8. The Bright Future of Car Sharing by Collaborative Fund
This one-page infographic-style microsite with unusual horizontal scrolling (that reminds of a car trip) is a true journey through the car-sharing concept. As you drive to the right, it covers stats of different countries and educates on the types of car-sharing. The idea is to show how the trend is growing worldwide and prove that “access is better than ownership.”
How to Create Your Own Microsite
As you may have noticed from the microsite designs above, the idea of almost every microsite example was simplicity and entertainment. A microsite is about giving value, not selling it. With this being said, a website builder seems to be sufficient to reach this goal. A website builder such as Boxmode is a perfect solution if you want to start a small business online or, as in this case, launch a mobile-friendly microsite.
So how to create a microsite with Boxmode?
Pick a domain name
Make sure it is relevant to the campaign. By this time, you need to realize your microsite’s purpose and what kind of engagement you want to achieve.

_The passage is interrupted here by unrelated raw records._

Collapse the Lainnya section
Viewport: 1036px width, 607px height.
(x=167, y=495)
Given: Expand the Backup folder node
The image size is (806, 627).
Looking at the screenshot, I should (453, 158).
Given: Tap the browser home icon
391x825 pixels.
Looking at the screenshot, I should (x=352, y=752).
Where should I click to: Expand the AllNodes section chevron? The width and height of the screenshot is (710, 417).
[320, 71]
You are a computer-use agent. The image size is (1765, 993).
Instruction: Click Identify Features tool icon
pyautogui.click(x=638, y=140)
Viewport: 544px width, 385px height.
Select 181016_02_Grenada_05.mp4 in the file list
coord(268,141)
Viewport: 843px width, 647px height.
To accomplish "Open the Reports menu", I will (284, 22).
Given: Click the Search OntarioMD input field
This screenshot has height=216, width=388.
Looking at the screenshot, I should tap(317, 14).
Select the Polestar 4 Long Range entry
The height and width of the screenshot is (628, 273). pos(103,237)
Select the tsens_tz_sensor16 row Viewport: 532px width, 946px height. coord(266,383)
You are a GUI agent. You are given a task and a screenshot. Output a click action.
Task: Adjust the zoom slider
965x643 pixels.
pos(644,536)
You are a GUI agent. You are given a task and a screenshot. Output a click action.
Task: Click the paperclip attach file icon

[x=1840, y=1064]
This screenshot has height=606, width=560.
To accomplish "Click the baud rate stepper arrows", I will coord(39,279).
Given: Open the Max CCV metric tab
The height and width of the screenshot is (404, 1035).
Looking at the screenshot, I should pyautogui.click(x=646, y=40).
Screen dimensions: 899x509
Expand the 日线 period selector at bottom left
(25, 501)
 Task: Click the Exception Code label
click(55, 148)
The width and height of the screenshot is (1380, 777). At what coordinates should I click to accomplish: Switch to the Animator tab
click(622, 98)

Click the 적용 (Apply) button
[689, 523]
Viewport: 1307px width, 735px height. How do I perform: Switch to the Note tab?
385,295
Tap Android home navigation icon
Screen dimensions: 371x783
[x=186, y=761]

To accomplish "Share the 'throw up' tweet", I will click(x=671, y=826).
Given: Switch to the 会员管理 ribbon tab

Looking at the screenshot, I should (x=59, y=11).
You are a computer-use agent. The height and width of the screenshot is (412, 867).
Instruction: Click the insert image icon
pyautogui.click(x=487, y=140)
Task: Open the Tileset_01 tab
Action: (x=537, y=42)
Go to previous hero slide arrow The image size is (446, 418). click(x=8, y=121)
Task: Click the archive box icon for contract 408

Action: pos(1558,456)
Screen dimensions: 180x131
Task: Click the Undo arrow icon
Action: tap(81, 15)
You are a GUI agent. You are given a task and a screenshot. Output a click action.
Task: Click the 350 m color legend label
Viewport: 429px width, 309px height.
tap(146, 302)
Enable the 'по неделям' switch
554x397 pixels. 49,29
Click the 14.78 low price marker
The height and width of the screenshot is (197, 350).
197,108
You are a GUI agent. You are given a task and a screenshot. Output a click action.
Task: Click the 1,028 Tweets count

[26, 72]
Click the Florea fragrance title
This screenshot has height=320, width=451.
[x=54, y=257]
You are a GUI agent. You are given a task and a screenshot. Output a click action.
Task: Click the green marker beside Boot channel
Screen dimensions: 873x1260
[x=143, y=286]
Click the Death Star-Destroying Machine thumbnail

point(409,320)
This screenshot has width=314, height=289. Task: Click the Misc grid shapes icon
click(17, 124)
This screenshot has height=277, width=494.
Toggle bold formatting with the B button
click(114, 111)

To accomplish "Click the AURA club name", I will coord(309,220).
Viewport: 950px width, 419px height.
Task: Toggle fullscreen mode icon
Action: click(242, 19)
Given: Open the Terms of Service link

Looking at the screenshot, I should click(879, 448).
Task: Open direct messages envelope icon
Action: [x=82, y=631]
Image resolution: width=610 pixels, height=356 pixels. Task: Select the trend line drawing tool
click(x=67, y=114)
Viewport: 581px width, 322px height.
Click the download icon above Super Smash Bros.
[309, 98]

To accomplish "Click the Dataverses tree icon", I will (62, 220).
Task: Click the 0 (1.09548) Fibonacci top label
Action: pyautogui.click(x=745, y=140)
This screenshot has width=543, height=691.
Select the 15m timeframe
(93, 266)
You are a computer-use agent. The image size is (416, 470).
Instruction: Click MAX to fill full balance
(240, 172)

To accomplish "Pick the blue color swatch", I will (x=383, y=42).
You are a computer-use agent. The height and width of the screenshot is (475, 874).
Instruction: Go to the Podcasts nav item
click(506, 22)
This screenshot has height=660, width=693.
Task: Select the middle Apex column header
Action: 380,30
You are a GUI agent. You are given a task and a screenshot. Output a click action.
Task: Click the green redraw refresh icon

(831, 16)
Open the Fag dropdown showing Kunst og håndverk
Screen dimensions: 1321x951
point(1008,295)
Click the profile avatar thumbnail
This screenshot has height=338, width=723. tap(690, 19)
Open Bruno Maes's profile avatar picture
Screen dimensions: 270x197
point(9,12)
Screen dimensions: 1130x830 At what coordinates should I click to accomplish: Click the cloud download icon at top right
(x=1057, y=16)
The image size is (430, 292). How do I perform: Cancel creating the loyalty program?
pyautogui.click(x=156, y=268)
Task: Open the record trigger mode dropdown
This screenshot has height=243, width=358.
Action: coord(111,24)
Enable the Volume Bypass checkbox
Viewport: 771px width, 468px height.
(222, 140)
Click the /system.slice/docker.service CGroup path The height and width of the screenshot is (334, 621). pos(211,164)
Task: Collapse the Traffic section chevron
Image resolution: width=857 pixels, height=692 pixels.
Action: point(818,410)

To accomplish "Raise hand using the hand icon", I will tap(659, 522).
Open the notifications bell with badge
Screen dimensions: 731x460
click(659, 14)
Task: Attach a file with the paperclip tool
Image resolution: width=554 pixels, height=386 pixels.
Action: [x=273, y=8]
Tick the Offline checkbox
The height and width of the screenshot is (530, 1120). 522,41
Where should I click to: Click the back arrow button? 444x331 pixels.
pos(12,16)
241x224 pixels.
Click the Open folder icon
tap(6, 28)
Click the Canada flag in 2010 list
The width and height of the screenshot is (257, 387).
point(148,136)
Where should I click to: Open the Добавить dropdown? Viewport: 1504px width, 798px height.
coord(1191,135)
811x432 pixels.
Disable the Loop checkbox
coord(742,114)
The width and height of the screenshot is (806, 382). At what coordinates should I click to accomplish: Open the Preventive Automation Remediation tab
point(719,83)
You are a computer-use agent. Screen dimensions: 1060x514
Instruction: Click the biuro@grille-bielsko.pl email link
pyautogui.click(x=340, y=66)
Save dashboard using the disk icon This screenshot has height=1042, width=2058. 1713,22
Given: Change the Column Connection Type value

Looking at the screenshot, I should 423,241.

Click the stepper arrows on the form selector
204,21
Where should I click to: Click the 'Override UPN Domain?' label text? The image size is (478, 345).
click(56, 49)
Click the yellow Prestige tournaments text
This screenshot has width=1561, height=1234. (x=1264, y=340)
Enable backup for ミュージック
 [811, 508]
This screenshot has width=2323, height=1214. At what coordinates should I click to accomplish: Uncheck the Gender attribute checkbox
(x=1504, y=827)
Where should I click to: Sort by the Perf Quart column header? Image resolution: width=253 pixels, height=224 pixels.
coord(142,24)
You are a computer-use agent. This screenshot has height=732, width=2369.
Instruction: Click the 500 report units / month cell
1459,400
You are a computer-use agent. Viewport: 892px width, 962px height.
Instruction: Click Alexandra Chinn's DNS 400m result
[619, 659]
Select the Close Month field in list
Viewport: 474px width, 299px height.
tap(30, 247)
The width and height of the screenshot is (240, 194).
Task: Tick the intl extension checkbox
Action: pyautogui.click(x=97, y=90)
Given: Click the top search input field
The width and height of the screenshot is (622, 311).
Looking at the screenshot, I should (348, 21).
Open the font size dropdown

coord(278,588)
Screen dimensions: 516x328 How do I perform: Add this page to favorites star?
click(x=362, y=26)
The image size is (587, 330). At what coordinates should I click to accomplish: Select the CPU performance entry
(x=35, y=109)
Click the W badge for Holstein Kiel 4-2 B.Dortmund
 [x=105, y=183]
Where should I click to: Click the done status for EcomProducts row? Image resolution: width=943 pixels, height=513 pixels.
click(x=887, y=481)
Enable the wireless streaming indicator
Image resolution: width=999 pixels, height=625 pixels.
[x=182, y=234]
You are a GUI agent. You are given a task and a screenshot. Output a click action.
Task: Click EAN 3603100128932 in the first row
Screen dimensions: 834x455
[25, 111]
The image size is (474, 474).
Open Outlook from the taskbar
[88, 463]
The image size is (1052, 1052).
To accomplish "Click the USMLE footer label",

Choose a template and customize it
All Boxmode’s drag-and-drop templates are professionally designed and fully customizable, so you can be sure that your brand consistency won’t be harmed. At this stage, you should also work on the navigation if you are going to have more than one page. Here is some useful advice on the right fonts and website footer design.
Create media accounts
Microsites should have their own social networking accounts. Boxmode templates allow you to plug them in easily.
Set up SEO tools
Adjust optimization settings and increase your microsite visibility in search engine results with Boxmode built-in SEO settings.
Preview and publish
Once you finish editing your website, you can preview it and then hit the “Publish” button in the top right corner of the screen. As simple as that!
A Timely Microsite Boosts Your Business
Does it help sell more? Not exactly, at least it won’t replace a good old landing page. What it does is build your brand’s authority and trust by creating a top-notch user experience. Whether it’s an unbelievable story to tell or a special offer to pamper your audience, a microsite is probably the best tool to deliver amusement.